| Exercise |
In the text on American secularism below, write out the passage that begins at the words "So, in brief, what" and stops after the words "American secularism wrecked.".

Belief  /  Explainer

American Secular

The founding moment of the United States brought a society newly freed from religion. What went wrong?
rjcox/Flickr

In the beginning was the thing, and the thing was against God. So might begin the gospel of American secularism. The sudden flourish of secularism at the time of the United States’ foundation is incongruous, a rogue wave of rationality in a centuries-long sea of Protestant evangelising, sectarianism and God-talk. But it is undeniable. In 1788, with the adoption of its Constitution, the United States became the first modern republic founded on a legal separation of church and state. In a country that holds sacred the intentions of its revolutionary-era founders, those founders’ secular ambitions are clear. Thomas Jefferson wrote a book, The Life and Morals of Jesus of Nazareth, to try to prove that Jesus was not Christ, that the man was not the son of God. Around the world, his pithy expression ‘a wall of separation between church and state’ continues to represent a particular secular ideal of separating religious and political power.

James Madison, the primary author of the US Constitution, was an even more rigorous and consistent, if less poetic, secularist. On grounds of what he called ‘pure religious freedom’, Madison opposed military and congressional chaplains, believing that they amounted to government sponsorship of religion. Every step short of this ‘pure religious freedom’, he wrote, would ‘leave crevices at least thro’ which bigotry may introduce persecution; a monster… feeding & thriving on its own venom’.

So, in brief, what went wrong? How did the country founded by visionary secularists, and that made historic advances in both religious freedom and the separation of religious and political powers, nonetheless become the world’s most religious political democracy? Understanding secularism better helps to answer the question. Secularism is not one simple thing; it has distinct theological, philosophical and political lives. Its theological and philosophical versions are formed from simple, if explosive, ideas. In its political guise, ideas are less important than institutions, and it is on the shoals of institution-building that American secularism wrecked.

In theological terms, secularism is an Anglo-Protestant heresy that arose on the periphery of the 18th-century British Empire. In the past two centuries, it has developed offshoots in Catholicism and Islam, and genealogies in these and other faiths have been produced, but the influence of secularism is due in good part to the rise of US power in the modern world.

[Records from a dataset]
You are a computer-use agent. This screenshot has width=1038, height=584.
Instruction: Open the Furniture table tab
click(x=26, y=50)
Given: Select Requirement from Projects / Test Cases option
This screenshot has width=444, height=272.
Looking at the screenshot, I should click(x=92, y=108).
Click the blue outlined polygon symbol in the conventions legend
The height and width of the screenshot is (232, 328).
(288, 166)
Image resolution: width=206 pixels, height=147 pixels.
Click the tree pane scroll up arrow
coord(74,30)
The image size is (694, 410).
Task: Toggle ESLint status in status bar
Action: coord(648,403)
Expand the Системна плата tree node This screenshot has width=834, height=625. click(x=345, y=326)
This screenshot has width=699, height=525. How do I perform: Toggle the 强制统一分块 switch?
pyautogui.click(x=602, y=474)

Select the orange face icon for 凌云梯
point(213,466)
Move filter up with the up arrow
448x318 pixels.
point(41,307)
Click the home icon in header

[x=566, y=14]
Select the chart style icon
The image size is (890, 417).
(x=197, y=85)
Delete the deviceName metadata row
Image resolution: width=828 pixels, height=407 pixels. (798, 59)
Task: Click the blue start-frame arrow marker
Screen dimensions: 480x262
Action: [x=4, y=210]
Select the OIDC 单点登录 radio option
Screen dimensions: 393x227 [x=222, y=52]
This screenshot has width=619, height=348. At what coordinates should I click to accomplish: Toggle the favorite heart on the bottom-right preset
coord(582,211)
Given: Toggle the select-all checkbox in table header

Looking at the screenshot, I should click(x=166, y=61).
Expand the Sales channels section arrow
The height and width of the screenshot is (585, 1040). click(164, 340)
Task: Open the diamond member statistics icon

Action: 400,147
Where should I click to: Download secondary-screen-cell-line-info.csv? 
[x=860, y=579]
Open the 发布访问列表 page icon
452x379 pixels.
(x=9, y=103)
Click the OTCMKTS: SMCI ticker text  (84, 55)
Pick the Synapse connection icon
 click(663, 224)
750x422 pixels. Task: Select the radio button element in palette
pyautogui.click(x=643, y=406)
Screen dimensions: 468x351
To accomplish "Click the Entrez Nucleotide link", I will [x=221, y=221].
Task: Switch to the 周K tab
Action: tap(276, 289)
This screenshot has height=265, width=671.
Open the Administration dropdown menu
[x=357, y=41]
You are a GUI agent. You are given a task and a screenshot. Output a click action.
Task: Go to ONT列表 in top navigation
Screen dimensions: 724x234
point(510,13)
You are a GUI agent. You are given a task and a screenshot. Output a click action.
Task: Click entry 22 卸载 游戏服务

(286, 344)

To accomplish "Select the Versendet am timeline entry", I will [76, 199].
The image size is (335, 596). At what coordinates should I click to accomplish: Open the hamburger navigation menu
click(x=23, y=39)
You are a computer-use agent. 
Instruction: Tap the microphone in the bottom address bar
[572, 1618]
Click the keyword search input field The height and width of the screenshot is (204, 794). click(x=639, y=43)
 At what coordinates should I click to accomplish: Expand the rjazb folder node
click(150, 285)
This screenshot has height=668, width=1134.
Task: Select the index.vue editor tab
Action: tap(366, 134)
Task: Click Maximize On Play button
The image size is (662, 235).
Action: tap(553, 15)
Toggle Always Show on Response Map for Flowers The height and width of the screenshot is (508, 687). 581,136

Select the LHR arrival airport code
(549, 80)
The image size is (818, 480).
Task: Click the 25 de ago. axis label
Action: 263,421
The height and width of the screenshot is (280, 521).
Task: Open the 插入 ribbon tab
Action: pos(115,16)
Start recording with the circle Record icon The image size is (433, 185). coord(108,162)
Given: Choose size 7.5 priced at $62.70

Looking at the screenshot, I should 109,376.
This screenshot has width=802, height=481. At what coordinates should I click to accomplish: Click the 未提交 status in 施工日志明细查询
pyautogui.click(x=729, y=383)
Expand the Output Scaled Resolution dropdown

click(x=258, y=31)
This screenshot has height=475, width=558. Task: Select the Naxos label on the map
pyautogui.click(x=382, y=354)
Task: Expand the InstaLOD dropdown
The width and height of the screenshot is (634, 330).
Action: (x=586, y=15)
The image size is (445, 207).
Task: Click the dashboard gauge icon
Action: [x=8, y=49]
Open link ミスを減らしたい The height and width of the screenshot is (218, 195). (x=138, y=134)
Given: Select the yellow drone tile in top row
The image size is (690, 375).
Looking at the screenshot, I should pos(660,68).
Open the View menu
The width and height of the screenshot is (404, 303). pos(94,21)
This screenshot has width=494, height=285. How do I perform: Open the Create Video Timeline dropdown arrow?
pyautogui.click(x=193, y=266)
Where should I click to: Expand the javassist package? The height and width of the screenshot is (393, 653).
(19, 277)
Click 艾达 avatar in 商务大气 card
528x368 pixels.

| Solution to this problem |
So, in brief, what went wrong? How did the country founded by visionary secularists, and that made historic advances in both religious freedom and the separation of religious and political powers, nonetheless become the world’s most religious political democracy? Understanding secularism better helps to answer the question. Secularism is not one simple thing; it has distinct theological, philosophical and political lives. Its theological and philosophical versions are formed from simple, if explosive, ideas. In its political guise, ideas are less important than institutions, and it is on the shoals of institution-building that American secularism wrecked.